Cuando los caballeros entraron y acabaron de tomar el té, se montaron las mesitas de juego. Lady Catherine, sir William y los esposos Collins se sentaron a jugar una partida de cuatrillo, y como la señorita de Bourgh prefirió jugar al casino, Elizabeth y María tuvieron el honor de ayudar a la señora Jenkinson a completar su mesa, que fue aburrida en grado sumo. Casi no se dijo una sílaba que no se refiriese al juego, salvo cuando la señora Jenkinson expresaba sus temores de que la señorita de Bourgh tuviese demasiado calor o demasiado frío, demasiada luz o demasiado poca. La otra mesa era mucho más movida. Lady Catherine casi no paraba de hablar poniendo de relieve las equivocaciones de sus compañeros de juego o relatando alguna anécdota de sí misma. Collins no hacía más que afirmar todo lo que decía Su Señoría, dándole las gracias cada vez que ganaba y disculpándose cuando creía que su ganancia era exagerada. Sir William no hablaba mucho. Se dedicaba a recopilar en su memoria todas aquellas anécdotas y tantos nombres ilustres.

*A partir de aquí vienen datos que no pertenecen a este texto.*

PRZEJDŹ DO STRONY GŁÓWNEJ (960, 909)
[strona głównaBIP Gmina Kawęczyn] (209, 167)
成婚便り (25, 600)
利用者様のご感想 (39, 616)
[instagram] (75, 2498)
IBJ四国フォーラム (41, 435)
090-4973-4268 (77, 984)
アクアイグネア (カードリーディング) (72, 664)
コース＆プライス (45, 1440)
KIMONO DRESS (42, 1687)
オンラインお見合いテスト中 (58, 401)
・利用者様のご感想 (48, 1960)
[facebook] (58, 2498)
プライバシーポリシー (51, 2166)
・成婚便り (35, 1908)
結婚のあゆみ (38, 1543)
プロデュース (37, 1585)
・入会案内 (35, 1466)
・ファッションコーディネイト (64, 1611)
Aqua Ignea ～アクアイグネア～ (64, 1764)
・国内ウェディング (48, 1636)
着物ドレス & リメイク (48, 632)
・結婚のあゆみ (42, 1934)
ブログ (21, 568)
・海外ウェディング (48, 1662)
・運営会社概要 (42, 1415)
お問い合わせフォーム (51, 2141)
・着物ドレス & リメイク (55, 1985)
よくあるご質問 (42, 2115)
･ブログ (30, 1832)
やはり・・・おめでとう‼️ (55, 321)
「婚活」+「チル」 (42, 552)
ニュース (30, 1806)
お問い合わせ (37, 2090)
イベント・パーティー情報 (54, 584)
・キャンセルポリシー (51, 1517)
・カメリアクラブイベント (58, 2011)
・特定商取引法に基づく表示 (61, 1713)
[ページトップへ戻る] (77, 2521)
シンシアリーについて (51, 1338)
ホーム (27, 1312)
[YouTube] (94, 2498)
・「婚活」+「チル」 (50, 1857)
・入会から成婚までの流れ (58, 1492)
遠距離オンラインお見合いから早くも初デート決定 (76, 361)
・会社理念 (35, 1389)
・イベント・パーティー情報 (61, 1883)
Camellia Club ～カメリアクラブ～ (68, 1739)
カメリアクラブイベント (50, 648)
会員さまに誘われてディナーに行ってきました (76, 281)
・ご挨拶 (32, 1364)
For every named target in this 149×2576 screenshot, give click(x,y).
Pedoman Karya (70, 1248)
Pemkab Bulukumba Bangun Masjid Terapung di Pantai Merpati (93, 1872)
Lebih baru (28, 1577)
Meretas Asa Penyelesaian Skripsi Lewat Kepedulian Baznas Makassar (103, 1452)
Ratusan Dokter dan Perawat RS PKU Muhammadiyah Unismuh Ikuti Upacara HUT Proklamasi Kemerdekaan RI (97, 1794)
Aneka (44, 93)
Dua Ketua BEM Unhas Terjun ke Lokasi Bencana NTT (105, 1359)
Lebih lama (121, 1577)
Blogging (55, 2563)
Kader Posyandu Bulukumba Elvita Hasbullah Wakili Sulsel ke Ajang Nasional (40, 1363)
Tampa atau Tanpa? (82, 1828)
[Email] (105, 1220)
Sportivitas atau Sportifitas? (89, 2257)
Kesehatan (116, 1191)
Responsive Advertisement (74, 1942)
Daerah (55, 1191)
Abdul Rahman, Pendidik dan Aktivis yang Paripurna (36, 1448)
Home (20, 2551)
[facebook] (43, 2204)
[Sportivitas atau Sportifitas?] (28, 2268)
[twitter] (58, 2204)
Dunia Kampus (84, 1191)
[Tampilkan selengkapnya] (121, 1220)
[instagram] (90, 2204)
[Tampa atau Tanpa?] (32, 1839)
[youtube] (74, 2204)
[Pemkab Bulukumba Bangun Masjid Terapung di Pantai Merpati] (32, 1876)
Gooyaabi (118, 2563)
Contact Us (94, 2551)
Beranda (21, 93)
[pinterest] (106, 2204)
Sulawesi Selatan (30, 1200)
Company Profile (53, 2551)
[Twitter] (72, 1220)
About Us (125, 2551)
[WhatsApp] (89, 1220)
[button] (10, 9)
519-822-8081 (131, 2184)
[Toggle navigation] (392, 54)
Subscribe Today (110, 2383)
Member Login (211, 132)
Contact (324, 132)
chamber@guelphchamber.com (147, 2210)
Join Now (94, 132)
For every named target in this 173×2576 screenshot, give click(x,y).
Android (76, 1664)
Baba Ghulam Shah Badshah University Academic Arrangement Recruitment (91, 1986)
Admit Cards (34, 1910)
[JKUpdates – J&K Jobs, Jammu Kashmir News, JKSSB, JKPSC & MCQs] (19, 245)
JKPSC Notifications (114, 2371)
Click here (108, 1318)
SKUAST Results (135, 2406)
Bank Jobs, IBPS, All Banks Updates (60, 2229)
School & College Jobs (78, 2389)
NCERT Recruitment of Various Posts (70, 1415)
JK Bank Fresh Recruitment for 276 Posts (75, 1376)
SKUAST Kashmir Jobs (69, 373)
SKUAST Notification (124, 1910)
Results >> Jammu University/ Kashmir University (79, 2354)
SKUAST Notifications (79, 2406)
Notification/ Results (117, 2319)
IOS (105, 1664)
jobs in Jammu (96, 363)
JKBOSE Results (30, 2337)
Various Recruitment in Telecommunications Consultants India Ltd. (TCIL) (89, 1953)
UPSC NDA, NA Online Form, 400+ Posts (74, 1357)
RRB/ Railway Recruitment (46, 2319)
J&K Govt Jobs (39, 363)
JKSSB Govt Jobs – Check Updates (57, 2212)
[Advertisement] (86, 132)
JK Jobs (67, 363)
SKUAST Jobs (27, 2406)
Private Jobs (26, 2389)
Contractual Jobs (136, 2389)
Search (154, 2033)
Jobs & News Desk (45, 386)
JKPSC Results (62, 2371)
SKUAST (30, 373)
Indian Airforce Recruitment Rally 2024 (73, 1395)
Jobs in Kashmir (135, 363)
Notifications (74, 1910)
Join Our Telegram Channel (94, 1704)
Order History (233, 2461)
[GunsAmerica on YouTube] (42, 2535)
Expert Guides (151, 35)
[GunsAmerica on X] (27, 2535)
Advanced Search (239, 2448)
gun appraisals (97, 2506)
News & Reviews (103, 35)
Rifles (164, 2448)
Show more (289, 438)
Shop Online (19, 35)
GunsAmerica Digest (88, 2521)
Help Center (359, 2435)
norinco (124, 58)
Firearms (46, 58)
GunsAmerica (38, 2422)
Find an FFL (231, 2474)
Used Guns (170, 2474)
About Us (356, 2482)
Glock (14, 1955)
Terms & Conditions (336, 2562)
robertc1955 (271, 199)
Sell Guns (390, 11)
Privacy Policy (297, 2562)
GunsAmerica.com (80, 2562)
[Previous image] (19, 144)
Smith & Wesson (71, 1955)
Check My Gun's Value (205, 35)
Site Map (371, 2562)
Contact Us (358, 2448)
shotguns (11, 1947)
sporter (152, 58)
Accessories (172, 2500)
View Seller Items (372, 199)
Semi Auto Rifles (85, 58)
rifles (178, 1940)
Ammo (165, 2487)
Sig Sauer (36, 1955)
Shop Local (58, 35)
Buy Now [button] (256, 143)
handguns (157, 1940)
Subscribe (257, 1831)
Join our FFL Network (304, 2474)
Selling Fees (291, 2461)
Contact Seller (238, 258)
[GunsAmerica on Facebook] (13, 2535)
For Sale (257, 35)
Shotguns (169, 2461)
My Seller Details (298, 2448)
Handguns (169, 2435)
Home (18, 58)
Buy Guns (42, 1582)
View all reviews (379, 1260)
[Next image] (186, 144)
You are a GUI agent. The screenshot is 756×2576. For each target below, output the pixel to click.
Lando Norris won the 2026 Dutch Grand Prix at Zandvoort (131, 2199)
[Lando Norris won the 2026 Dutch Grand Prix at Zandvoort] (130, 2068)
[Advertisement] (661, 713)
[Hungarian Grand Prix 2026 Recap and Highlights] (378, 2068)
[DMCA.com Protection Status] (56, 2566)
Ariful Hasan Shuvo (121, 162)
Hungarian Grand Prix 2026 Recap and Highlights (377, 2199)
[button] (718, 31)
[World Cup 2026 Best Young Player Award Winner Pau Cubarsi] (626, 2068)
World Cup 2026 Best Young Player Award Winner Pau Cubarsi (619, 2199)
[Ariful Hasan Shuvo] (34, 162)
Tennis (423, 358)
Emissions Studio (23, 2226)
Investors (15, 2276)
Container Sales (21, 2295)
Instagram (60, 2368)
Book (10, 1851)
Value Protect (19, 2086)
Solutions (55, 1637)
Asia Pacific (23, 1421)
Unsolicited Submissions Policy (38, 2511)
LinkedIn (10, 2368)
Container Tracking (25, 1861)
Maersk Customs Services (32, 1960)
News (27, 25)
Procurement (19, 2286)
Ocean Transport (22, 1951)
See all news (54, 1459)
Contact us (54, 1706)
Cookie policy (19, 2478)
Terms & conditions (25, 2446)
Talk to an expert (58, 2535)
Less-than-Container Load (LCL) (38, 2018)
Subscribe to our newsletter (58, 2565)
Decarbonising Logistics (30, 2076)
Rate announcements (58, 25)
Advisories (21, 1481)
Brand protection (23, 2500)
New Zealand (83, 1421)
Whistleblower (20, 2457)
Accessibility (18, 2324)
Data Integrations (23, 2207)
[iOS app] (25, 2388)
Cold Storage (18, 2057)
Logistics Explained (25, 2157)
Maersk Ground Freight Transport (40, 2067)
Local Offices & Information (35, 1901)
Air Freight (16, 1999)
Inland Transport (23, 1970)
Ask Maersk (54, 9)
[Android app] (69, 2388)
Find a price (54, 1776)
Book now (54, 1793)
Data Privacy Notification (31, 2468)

Cuando lady Catherine y su hija se cansaron de jugar, se recogieron las mesas y le ofrecieron el coche a la señora Collins, que lo aceptó muy agradecida, e inmediatamente dieron órdenes para traerlo. La reunión se congregó entonces junto al fuego para escuchar a lady Catherine pronosticar qué tiempo iba a hacer al día siguiente. En estas les avisaron de que el coche aguardaba en la puerta, y con muchas reverencias por parte de sir William y muchos discursos de agradecimiento por parte de Collins, se despidieron. En cuanto dejaron atrás el zaguán, Collins invitó a Elizabeth a que expresara su opinión sobre lo que había visto en Rosings, a lo que accedió, solo por Charlotte, exagerándolo más de lo que sentía. Pero por más que se esforzó su elogio no fue suficiente para Collins, que no tardó en verse impelido a encargarse él mismo de ensalzar a Su Señoría.